Überraschendes Gutachten vorgestellt / Große Mehrheit in der SPD-Fraktion für Flierls Gebührenmodell absehbar

Von Ulrich Zawatka-Gerlach

WAS AUS DEN BERLINER UNIVERSITÄTEN WIRD

Nach der Einführung von Studienkonten an den Berliner Hochschulen im Sommersemester 2005 werden sich voraussichtlich 35- bis 40 000 Studenten abmelden. Diese überraschend hohe Zahl wird in einem Gutachten prognostiziert, das Wissenschaftssenator Thomas Flierl (PDS) in Auftrag gab. In der SPD-Fraktion des Abgeordnetenhauses zeichnete sich gestern auf der Klausurtagung in Leipzig eine breite Mehrheit für ein solches Studienkontenmodell ab, das der Senat im Grundsatz schon beschlossen hatte.
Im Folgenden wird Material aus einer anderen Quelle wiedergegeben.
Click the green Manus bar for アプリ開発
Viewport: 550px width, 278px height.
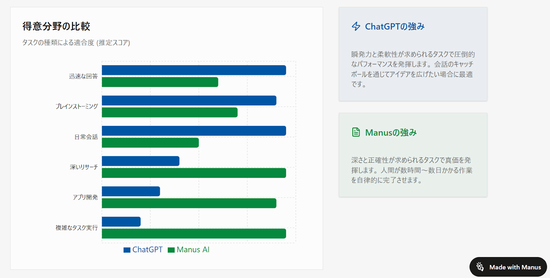(x=189, y=203)
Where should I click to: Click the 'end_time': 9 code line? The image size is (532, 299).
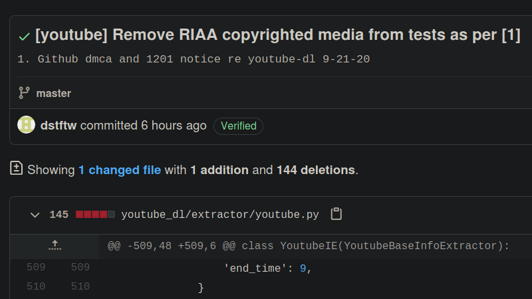[x=267, y=268]
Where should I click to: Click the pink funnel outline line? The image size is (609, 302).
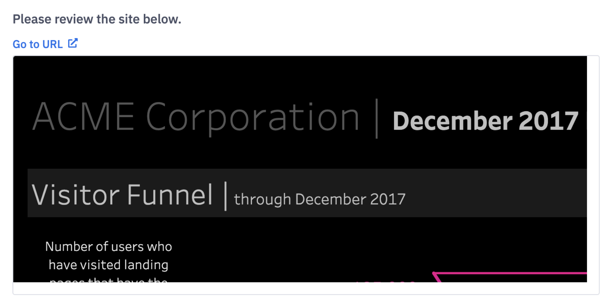tap(511, 273)
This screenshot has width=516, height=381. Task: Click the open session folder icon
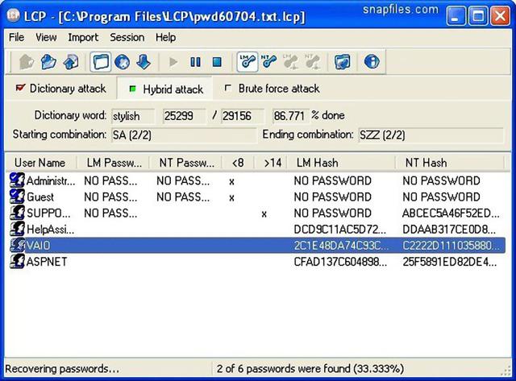48,62
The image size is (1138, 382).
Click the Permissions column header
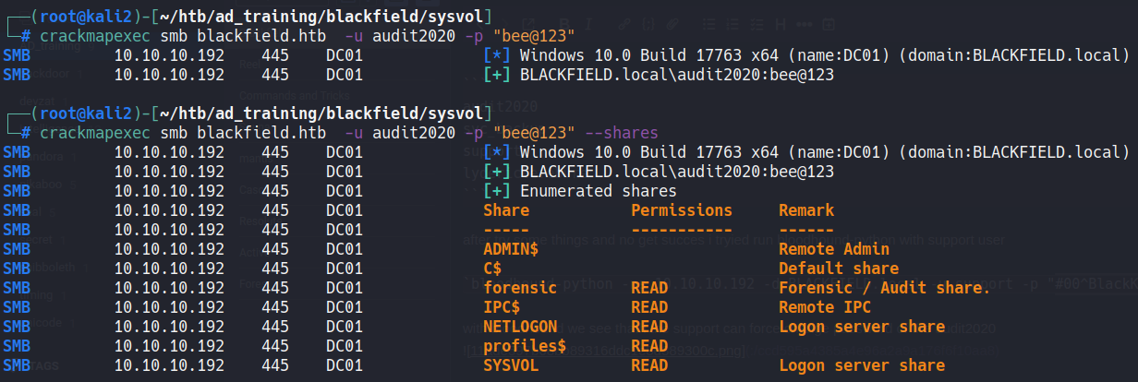(x=682, y=210)
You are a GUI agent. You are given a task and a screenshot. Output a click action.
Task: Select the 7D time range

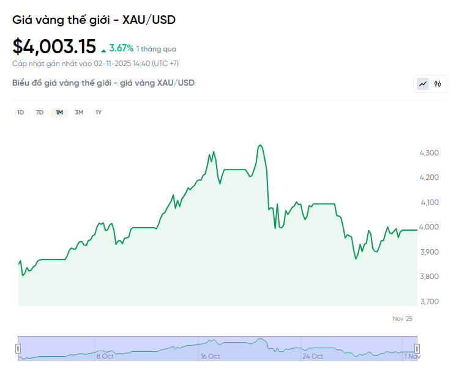click(x=40, y=112)
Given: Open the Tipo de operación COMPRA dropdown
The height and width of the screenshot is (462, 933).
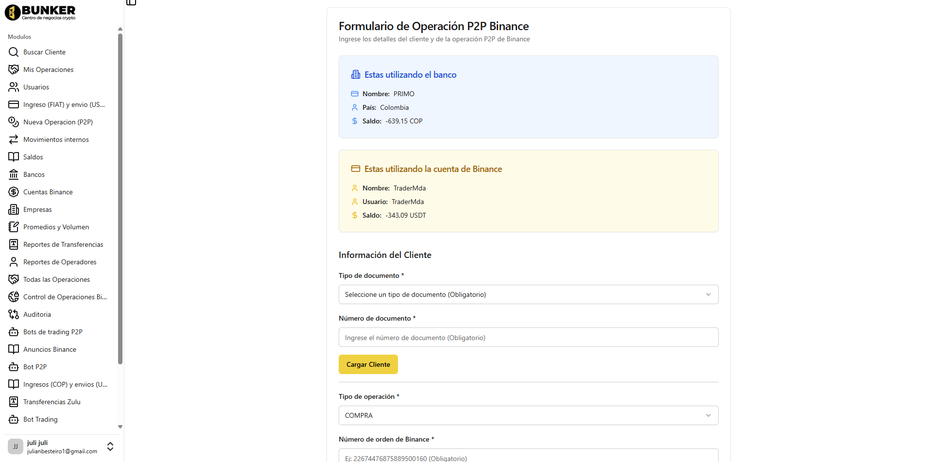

In der PDS-Fraktion ist es aber noch umstritten und Senator Flierl lässt sich Zeit mit der Vorlage eines Gesetzentwurfes. Nach rheinland-pfälzischem Vorbild soll den Studenten ein „Konto“ von etwa 200 Semesterwochenstunden für ihr Erststudium zugestanden werden. Das entspricht ungefähr der Regelstudienzeit plus einem ausreichenden „Puffer“. Wer länger studiert, muss zahlen. Die Hälfte des Geldes kommt den Berliner Hochschulen zugute; die andere Hälfte der Landeskasse.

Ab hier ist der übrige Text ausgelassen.